### Goal of the exercise:
Whenever a line below includes the string "will", show it.

(Collection entries)

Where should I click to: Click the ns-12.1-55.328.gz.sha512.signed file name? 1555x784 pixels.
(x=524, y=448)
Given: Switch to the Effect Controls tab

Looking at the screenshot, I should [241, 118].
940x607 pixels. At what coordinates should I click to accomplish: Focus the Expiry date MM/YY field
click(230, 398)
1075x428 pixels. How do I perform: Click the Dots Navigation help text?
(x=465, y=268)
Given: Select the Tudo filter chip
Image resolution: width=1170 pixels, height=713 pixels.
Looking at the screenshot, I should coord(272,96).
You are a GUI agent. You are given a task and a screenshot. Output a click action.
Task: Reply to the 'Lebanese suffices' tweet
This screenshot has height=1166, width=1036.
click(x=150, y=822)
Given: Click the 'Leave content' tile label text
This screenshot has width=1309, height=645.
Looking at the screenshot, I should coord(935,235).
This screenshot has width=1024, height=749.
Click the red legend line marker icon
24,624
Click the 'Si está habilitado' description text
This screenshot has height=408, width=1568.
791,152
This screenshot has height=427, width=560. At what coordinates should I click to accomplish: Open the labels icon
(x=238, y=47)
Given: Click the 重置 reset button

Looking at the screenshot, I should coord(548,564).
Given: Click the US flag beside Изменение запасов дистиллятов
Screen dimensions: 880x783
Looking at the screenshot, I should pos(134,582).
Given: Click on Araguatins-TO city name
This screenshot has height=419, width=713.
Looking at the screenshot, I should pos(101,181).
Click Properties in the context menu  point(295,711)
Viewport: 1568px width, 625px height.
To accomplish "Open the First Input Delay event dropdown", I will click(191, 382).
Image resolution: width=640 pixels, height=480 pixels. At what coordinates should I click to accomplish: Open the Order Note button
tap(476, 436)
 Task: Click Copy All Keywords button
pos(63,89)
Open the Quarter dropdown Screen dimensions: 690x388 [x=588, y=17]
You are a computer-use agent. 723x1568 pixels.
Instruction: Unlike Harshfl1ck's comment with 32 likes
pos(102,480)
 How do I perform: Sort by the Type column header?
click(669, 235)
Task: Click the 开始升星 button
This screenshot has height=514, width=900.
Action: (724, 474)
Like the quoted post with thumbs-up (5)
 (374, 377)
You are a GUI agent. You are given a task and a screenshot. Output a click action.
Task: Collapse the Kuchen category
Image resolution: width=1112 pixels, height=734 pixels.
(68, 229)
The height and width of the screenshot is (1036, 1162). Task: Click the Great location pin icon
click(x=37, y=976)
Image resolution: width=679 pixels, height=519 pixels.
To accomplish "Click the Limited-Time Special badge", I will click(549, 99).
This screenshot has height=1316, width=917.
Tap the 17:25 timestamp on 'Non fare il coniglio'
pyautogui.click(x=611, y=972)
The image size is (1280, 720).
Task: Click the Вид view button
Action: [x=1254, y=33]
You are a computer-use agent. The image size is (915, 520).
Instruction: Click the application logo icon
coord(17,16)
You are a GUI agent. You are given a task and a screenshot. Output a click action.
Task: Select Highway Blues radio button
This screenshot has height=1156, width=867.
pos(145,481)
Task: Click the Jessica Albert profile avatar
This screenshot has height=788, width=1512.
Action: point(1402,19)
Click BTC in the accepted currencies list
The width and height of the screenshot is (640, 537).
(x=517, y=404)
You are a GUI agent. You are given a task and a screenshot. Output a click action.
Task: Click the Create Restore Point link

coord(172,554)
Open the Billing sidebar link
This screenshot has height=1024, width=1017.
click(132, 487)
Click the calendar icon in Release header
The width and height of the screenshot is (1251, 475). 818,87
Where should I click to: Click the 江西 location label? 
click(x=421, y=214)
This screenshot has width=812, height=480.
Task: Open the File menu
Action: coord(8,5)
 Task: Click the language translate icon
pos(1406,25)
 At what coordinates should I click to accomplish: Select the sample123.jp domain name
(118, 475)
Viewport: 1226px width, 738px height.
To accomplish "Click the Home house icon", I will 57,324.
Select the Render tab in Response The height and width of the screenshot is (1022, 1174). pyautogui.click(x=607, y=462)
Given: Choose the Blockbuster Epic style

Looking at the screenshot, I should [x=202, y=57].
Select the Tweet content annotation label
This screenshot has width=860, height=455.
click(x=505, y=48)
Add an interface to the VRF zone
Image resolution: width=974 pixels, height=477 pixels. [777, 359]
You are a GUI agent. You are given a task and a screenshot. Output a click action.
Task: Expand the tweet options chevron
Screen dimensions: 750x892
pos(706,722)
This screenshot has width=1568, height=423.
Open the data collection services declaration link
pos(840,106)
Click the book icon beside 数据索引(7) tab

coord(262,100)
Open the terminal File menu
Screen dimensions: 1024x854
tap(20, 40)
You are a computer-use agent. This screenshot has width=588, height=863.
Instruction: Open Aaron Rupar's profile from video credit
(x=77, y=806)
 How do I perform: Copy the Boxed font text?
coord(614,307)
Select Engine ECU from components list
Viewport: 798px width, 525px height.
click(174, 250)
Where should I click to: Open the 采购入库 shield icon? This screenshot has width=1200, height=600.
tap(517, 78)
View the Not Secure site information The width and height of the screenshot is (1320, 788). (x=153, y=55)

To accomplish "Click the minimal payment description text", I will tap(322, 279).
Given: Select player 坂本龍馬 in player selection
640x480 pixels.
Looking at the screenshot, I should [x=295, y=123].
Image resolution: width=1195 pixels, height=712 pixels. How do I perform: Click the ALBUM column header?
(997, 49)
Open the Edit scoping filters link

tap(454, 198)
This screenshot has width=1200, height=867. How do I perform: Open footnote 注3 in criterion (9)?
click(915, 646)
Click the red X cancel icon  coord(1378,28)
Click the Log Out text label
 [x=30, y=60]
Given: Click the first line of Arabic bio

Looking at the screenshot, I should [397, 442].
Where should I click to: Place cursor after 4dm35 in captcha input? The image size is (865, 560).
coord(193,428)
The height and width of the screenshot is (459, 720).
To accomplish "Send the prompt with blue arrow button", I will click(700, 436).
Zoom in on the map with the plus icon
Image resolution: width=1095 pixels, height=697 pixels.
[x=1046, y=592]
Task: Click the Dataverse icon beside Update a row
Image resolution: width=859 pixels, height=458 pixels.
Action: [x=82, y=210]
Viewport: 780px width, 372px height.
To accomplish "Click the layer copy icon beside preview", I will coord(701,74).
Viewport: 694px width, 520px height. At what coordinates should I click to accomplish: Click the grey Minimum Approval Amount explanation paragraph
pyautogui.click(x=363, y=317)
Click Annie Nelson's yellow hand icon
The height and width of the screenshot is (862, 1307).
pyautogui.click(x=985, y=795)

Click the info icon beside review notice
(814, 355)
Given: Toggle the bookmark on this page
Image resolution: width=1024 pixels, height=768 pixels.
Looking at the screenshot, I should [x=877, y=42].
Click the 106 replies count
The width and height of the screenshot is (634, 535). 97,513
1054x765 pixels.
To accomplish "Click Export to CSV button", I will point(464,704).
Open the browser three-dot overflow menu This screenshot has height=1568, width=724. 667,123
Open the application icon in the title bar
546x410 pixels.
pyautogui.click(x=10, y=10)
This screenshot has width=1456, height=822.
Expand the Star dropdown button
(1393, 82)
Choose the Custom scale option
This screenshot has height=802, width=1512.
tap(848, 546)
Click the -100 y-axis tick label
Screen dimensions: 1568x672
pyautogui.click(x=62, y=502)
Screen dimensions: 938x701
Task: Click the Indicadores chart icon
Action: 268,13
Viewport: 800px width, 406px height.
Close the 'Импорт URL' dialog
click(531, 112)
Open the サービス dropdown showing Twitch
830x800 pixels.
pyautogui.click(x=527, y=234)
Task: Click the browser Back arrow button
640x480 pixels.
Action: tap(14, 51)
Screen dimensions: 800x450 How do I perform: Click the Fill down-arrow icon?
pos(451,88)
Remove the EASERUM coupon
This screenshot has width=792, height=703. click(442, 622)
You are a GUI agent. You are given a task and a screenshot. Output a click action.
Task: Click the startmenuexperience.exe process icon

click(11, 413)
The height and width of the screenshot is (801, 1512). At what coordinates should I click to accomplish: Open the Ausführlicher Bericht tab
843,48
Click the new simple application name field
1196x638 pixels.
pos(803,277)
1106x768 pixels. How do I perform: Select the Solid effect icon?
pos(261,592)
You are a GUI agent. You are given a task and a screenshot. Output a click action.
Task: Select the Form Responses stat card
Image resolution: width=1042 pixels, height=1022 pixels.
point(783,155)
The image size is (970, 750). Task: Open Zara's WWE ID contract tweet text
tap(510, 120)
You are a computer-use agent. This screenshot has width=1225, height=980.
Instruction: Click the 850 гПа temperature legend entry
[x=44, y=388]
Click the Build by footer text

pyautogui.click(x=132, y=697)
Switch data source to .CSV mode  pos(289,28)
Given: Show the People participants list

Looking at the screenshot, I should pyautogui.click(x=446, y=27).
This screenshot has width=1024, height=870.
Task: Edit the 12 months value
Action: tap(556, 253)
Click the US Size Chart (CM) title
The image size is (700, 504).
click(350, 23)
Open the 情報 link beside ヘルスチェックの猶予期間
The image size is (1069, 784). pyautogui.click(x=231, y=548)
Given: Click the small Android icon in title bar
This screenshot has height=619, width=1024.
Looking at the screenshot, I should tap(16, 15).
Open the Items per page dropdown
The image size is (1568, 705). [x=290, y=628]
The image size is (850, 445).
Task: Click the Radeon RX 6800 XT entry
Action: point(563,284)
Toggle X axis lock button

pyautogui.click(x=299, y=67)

### Response to the exercise:
To accomplish "Open the First Input Delay event dropdown", I will click(191, 382).
To accomplish "Click the Limited-Time Special badge", I will click(549, 99).
To accomplish "Click the Home house icon", I will 57,324.
To accomplish "Click the minimal payment description text", I will tap(322, 279).
To accomplish "Send the prompt with blue arrow button", I will click(700, 436).
To accomplish "Click the layer copy icon beside preview", I will coord(701,74).
To accomplish "Click Export to CSV button", I will point(464,704).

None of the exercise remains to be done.